From the view of ecology, infective pests almost have no effect on crops, but the pests that have a significant impact on the crops will become extinct. This will also demonstrate the effectiveness of scientific control. Actually, the purpose of scientific control is not to eradicate pests, but to control the number of pests to a certain level.

Conclusions

A new mathematical biological model on the Gompertz virus impulsive system is proposed in this paper. This proposed model considers the factors of the recovered or the removed population, asymptotically infected, infected (symptomatic), exposed and susceptible population. Utilizing the Floquet theory, we strictly prove the infection-free periodic solution of the proposed model is globally attractive if \(R_1^* < 1.\) It means that the infective pests almost will go extinct and have little effect on the crop. Moreover, we also obtain that the system (3) is permanent if \(R_{1*}> 1.\) Hence, we exploit the impulsive control method based on the effect of the Gompertz virus on pest such that \(R_1^* < 1,\) and then drive the virus to extinction. In addition, we can also control that the susceptible, exposed, infected (symptomatic), asymptotically infected population and the Gompertz virus in the market or seafood place or the reservoir oscillate with a positive amplitude. Actually, the scientific impulsive control is not to eradicate pests, but to control the number of pests to a certain level.

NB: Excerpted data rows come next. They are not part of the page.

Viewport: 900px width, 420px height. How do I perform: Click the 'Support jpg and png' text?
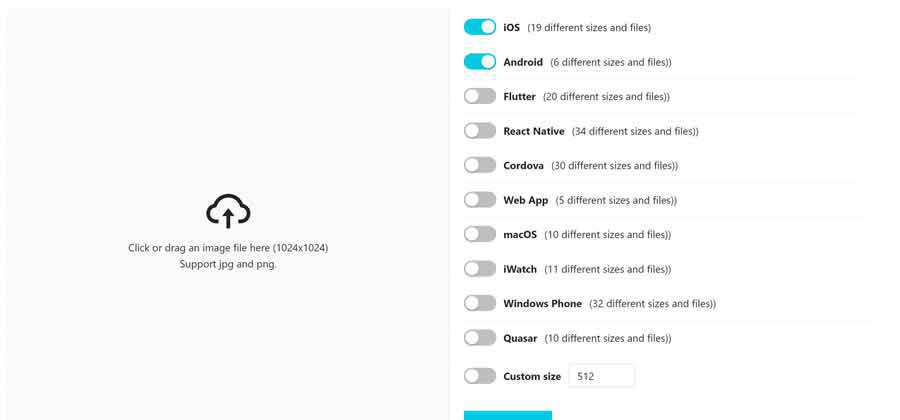(228, 264)
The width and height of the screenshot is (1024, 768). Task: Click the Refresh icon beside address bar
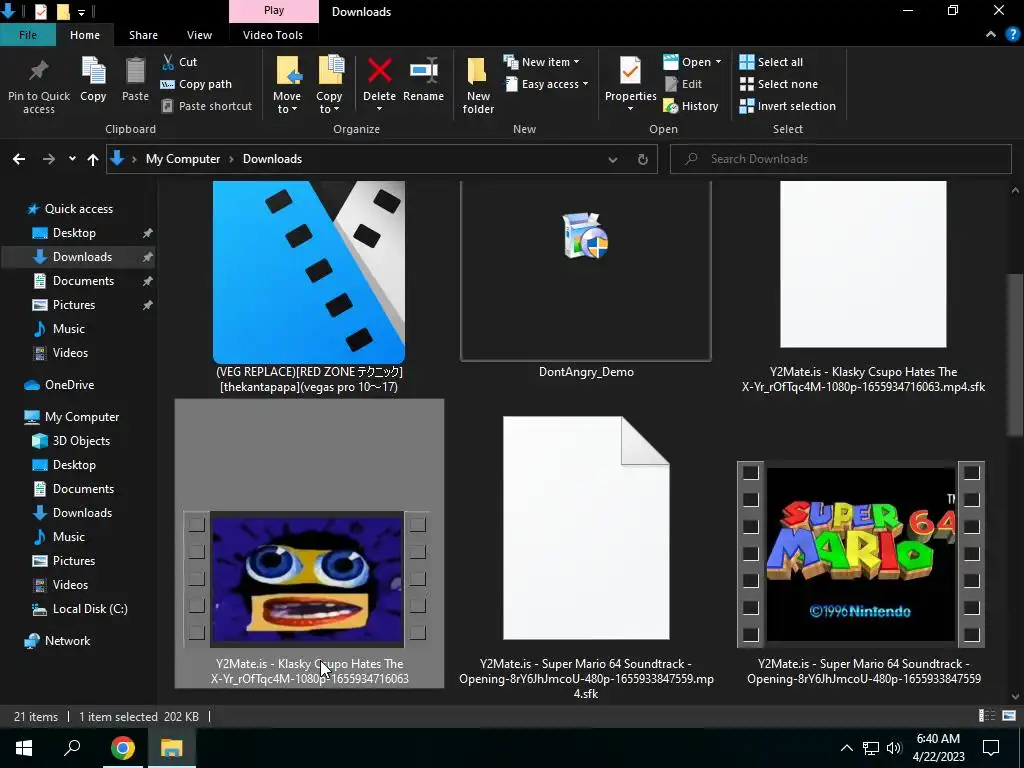642,159
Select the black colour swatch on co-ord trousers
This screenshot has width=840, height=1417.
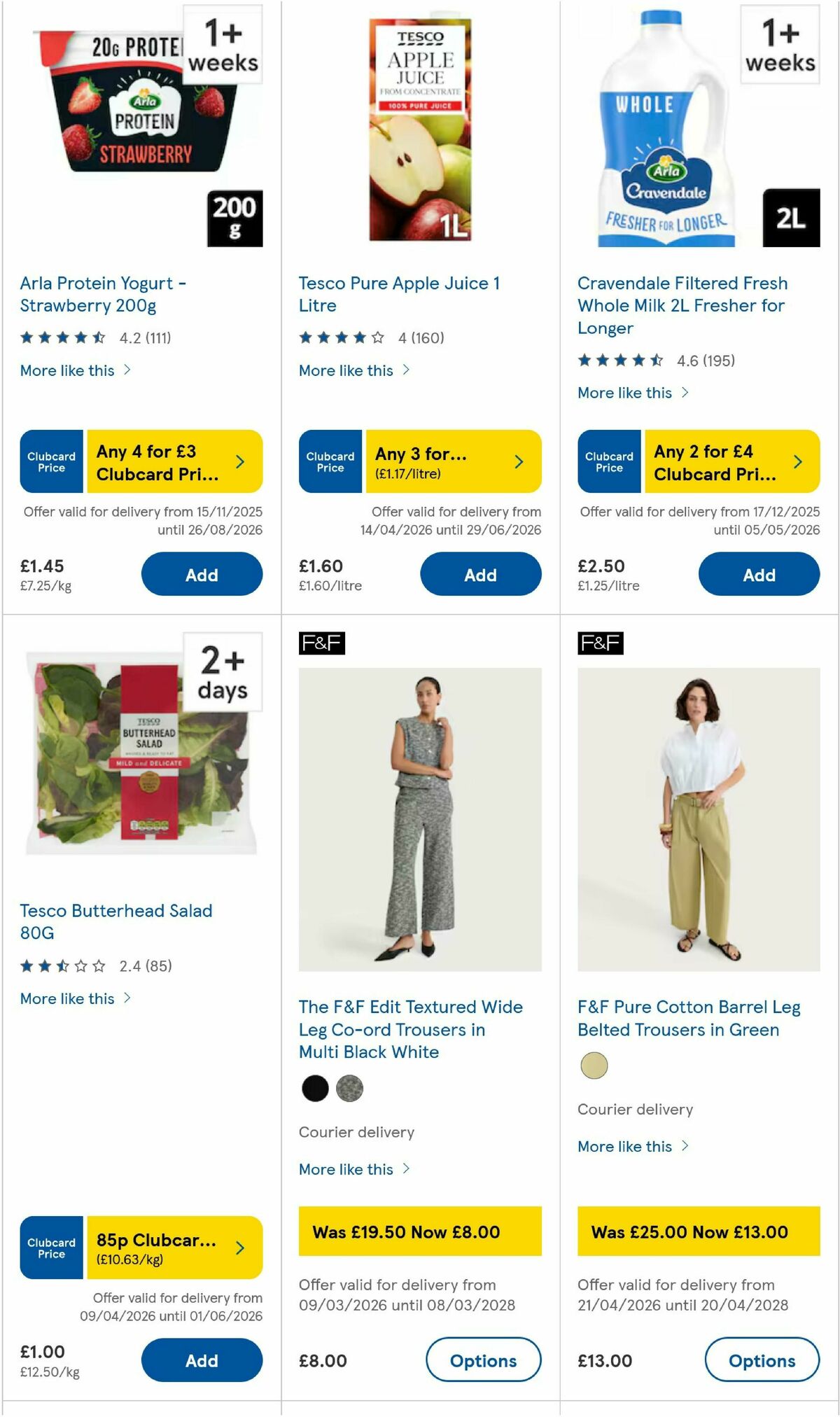(314, 1089)
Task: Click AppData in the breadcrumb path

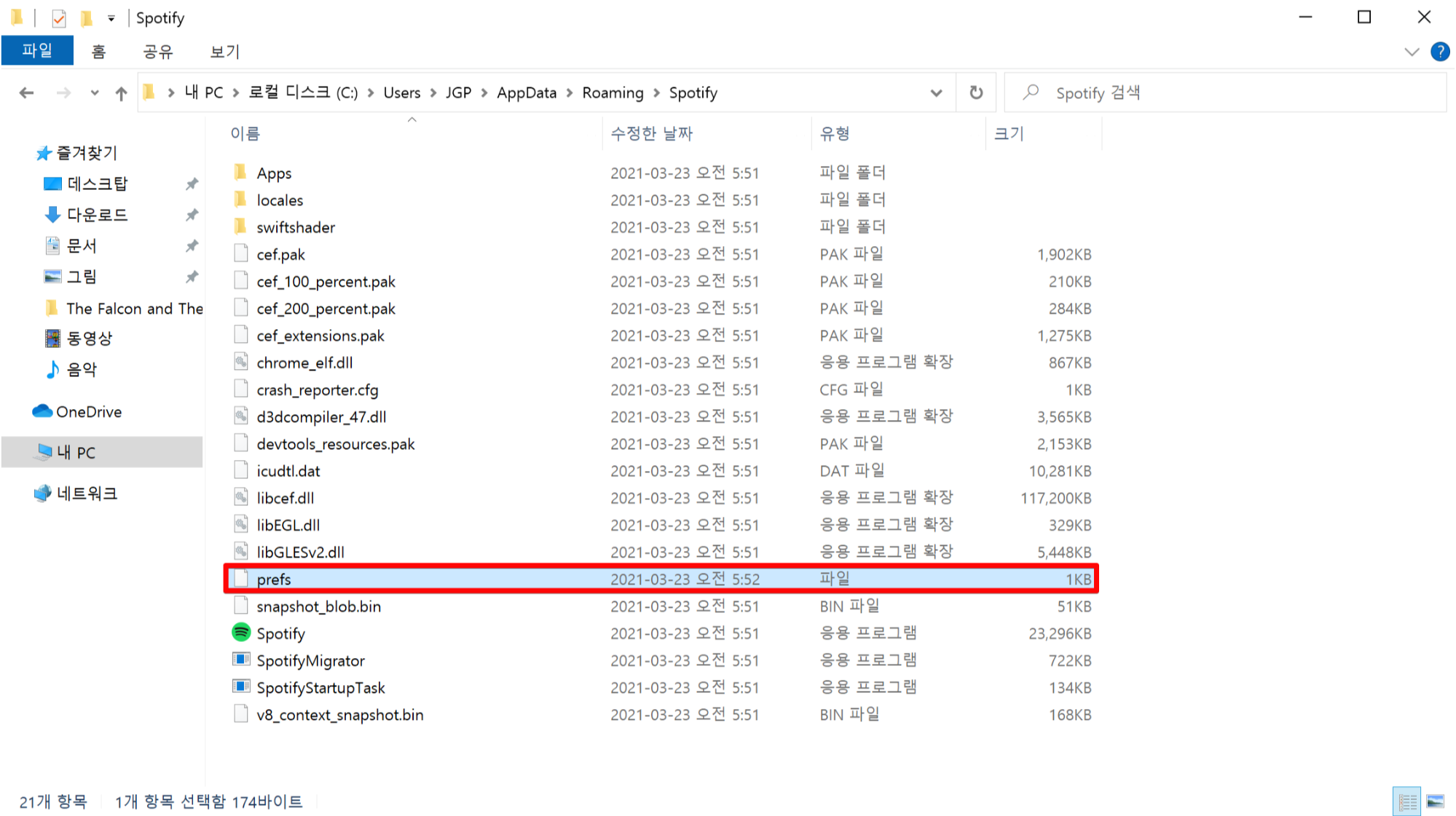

Therefore, the proposed impulsive control strategy in this paper is very effective in impulsive control for the Gompertz virus model. Considering that time delays unavoidably exist in the transmission of the impulsive information and sampling in lots of practical cases, the proposed system will be extended to the delayed impulsive control for the Gompertz virus disease model in the future.